**WRITTEN TASK**
Copy each of the items below word for word.

**DATA SUPPLIED**
▬▬▬
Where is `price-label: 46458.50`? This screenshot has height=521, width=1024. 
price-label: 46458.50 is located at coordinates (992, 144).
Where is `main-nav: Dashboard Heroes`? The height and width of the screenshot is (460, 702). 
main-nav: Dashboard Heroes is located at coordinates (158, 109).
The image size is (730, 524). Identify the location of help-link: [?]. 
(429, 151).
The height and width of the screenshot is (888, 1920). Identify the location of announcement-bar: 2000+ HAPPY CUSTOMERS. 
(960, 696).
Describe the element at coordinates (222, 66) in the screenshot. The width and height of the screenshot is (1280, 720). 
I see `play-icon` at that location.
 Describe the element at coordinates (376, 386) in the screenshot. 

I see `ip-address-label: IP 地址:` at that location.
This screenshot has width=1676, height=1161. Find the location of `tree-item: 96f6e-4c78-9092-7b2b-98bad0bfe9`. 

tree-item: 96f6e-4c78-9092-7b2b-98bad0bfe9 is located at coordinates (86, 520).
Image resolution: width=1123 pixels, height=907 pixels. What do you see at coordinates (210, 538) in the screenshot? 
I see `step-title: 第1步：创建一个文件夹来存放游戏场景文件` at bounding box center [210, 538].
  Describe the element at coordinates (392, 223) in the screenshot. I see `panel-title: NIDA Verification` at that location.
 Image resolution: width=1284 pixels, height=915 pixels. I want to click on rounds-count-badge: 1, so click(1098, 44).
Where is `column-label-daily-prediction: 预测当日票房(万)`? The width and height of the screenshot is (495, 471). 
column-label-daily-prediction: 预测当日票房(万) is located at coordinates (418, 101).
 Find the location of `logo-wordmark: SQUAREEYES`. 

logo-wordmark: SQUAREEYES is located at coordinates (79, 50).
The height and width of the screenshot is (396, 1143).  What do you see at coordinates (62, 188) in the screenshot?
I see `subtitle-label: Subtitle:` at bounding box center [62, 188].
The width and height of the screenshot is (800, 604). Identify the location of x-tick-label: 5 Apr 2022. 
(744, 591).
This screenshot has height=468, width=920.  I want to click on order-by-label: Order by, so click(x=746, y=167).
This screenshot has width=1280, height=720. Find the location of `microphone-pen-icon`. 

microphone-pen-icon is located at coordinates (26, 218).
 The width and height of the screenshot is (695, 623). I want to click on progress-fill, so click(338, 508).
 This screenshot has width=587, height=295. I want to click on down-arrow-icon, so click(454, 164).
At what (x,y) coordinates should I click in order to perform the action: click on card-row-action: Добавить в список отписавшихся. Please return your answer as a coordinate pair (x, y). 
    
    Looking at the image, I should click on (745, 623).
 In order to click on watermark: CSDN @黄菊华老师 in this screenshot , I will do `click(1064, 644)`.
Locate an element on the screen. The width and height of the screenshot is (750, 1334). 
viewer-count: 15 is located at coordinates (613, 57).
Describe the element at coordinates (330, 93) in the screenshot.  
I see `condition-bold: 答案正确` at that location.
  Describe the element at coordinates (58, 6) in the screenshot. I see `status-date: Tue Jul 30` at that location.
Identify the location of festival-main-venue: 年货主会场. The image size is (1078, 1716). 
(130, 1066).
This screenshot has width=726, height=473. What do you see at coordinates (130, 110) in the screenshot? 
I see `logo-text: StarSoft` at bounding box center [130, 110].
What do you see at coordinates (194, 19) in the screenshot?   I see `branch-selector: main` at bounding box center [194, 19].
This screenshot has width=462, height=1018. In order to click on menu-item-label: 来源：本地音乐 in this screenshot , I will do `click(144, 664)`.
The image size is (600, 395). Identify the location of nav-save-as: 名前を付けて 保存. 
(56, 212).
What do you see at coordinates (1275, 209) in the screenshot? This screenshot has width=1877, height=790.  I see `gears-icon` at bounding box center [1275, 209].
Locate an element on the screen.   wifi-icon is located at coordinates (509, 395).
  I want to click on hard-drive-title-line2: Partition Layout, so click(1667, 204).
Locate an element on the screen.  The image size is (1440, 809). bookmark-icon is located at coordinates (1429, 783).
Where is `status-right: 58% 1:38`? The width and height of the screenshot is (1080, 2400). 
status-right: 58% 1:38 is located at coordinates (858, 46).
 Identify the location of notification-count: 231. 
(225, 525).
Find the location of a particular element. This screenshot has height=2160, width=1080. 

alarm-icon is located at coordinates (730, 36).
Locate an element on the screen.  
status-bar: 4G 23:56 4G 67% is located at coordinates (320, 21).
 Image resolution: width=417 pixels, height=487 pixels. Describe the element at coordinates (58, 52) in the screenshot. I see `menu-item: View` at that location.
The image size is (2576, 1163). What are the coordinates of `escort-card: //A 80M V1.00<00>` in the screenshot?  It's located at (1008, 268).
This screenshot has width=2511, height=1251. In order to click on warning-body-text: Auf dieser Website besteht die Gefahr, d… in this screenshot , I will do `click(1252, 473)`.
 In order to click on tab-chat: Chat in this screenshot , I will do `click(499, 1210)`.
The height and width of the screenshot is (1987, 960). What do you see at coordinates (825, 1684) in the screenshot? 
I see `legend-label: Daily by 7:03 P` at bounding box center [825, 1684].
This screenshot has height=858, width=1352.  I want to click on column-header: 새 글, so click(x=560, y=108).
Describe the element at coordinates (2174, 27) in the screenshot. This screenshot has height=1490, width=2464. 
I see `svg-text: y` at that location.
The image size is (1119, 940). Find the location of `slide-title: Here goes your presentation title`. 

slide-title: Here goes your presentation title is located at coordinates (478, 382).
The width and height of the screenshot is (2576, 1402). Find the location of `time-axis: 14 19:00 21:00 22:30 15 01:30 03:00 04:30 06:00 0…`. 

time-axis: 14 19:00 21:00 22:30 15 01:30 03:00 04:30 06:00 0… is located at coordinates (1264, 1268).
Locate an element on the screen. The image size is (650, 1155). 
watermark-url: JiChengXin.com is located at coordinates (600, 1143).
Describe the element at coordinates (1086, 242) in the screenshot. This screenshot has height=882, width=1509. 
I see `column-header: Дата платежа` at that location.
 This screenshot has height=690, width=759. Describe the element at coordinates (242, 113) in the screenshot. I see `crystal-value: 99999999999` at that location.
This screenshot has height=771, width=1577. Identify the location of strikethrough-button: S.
▬▬▬
**RESULT**
Where is `price-label: 46458.50`? This screenshot has height=521, width=1024. 
price-label: 46458.50 is located at coordinates (992, 144).
Where is `main-nav: Dashboard Heroes`? The height and width of the screenshot is (460, 702). 
main-nav: Dashboard Heroes is located at coordinates (158, 109).
The image size is (730, 524). Identify the location of help-link: [?]. 
(429, 151).
The height and width of the screenshot is (888, 1920). Identify the location of announcement-bar: 2000+ HAPPY CUSTOMERS. 
(960, 696).
Describe the element at coordinates (222, 66) in the screenshot. The width and height of the screenshot is (1280, 720). 
I see `play-icon` at that location.
 Describe the element at coordinates (376, 386) in the screenshot. 

I see `ip-address-label: IP 地址:` at that location.
This screenshot has width=1676, height=1161. Find the location of `tree-item: 96f6e-4c78-9092-7b2b-98bad0bfe9`. 

tree-item: 96f6e-4c78-9092-7b2b-98bad0bfe9 is located at coordinates (86, 520).
Image resolution: width=1123 pixels, height=907 pixels. What do you see at coordinates (210, 538) in the screenshot? 
I see `step-title: 第1步：创建一个文件夹来存放游戏场景文件` at bounding box center [210, 538].
  Describe the element at coordinates (392, 223) in the screenshot. I see `panel-title: NIDA Verification` at that location.
 Image resolution: width=1284 pixels, height=915 pixels. I want to click on rounds-count-badge: 1, so click(1098, 44).
Where is `column-label-daily-prediction: 预测当日票房(万)`? The width and height of the screenshot is (495, 471). 
column-label-daily-prediction: 预测当日票房(万) is located at coordinates (418, 101).
 Find the location of `logo-wordmark: SQUAREEYES`. 

logo-wordmark: SQUAREEYES is located at coordinates (79, 50).
The height and width of the screenshot is (396, 1143).  What do you see at coordinates (62, 188) in the screenshot?
I see `subtitle-label: Subtitle:` at bounding box center [62, 188].
The width and height of the screenshot is (800, 604). Identify the location of x-tick-label: 5 Apr 2022. 
(744, 591).
This screenshot has height=468, width=920.  I want to click on order-by-label: Order by, so click(x=746, y=167).
This screenshot has width=1280, height=720. Find the location of `microphone-pen-icon`. 

microphone-pen-icon is located at coordinates (26, 218).
 The width and height of the screenshot is (695, 623). I want to click on progress-fill, so click(338, 508).
 This screenshot has width=587, height=295. I want to click on down-arrow-icon, so click(454, 164).
At what (x,y) coordinates should I click in order to perform the action: click on card-row-action: Добавить в список отписавшихся. Please return your answer as a coordinate pair (x, y). 
    
    Looking at the image, I should click on (745, 623).
 In order to click on watermark: CSDN @黄菊华老师 in this screenshot , I will do `click(1064, 644)`.
Locate an element on the screen. The width and height of the screenshot is (750, 1334). 
viewer-count: 15 is located at coordinates (613, 57).
Describe the element at coordinates (330, 93) in the screenshot.  
I see `condition-bold: 答案正确` at that location.
  Describe the element at coordinates (58, 6) in the screenshot. I see `status-date: Tue Jul 30` at that location.
Identify the location of festival-main-venue: 年货主会场. The image size is (1078, 1716). 
(130, 1066).
This screenshot has width=726, height=473. What do you see at coordinates (130, 110) in the screenshot? 
I see `logo-text: StarSoft` at bounding box center [130, 110].
What do you see at coordinates (194, 19) in the screenshot?   I see `branch-selector: main` at bounding box center [194, 19].
This screenshot has width=462, height=1018. In order to click on menu-item-label: 来源：本地音乐 in this screenshot , I will do `click(144, 664)`.
The image size is (600, 395). Identify the location of nav-save-as: 名前を付けて 保存. 
(56, 212).
What do you see at coordinates (1275, 209) in the screenshot? This screenshot has width=1877, height=790.  I see `gears-icon` at bounding box center [1275, 209].
Locate an element on the screen.   wifi-icon is located at coordinates (509, 395).
  I want to click on hard-drive-title-line2: Partition Layout, so click(1667, 204).
Locate an element on the screen.  The image size is (1440, 809). bookmark-icon is located at coordinates (1429, 783).
Where is `status-right: 58% 1:38`? The width and height of the screenshot is (1080, 2400). 
status-right: 58% 1:38 is located at coordinates (858, 46).
 Identify the location of notification-count: 231. 
(225, 525).
Find the location of a particular element. This screenshot has height=2160, width=1080. 

alarm-icon is located at coordinates (730, 36).
Locate an element on the screen.  
status-bar: 4G 23:56 4G 67% is located at coordinates (320, 21).
 Image resolution: width=417 pixels, height=487 pixels. Describe the element at coordinates (58, 52) in the screenshot. I see `menu-item: View` at that location.
The image size is (2576, 1163). What are the coordinates of `escort-card: //A 80M V1.00<00>` in the screenshot?  It's located at (1008, 268).
This screenshot has width=2511, height=1251. In order to click on warning-body-text: Auf dieser Website besteht die Gefahr, d… in this screenshot , I will do `click(1252, 473)`.
 In order to click on tab-chat: Chat in this screenshot , I will do `click(499, 1210)`.
The height and width of the screenshot is (1987, 960). What do you see at coordinates (825, 1684) in the screenshot? 
I see `legend-label: Daily by 7:03 P` at bounding box center [825, 1684].
This screenshot has height=858, width=1352.  I want to click on column-header: 새 글, so click(x=560, y=108).
Describe the element at coordinates (2174, 27) in the screenshot. This screenshot has height=1490, width=2464. 
I see `svg-text: y` at that location.
The image size is (1119, 940). Find the location of `slide-title: Here goes your presentation title`. 

slide-title: Here goes your presentation title is located at coordinates (478, 382).
The width and height of the screenshot is (2576, 1402). Find the location of `time-axis: 14 19:00 21:00 22:30 15 01:30 03:00 04:30 06:00 0…`. 

time-axis: 14 19:00 21:00 22:30 15 01:30 03:00 04:30 06:00 0… is located at coordinates (1264, 1268).
Locate an element on the screen. The image size is (650, 1155). 
watermark-url: JiChengXin.com is located at coordinates (600, 1143).
Describe the element at coordinates (1086, 242) in the screenshot. This screenshot has height=882, width=1509. 
I see `column-header: Дата платежа` at that location.
 This screenshot has height=690, width=759. Describe the element at coordinates (242, 113) in the screenshot. I see `crystal-value: 99999999999` at that location.
This screenshot has height=771, width=1577. Identify the location of strikethrough-button: S.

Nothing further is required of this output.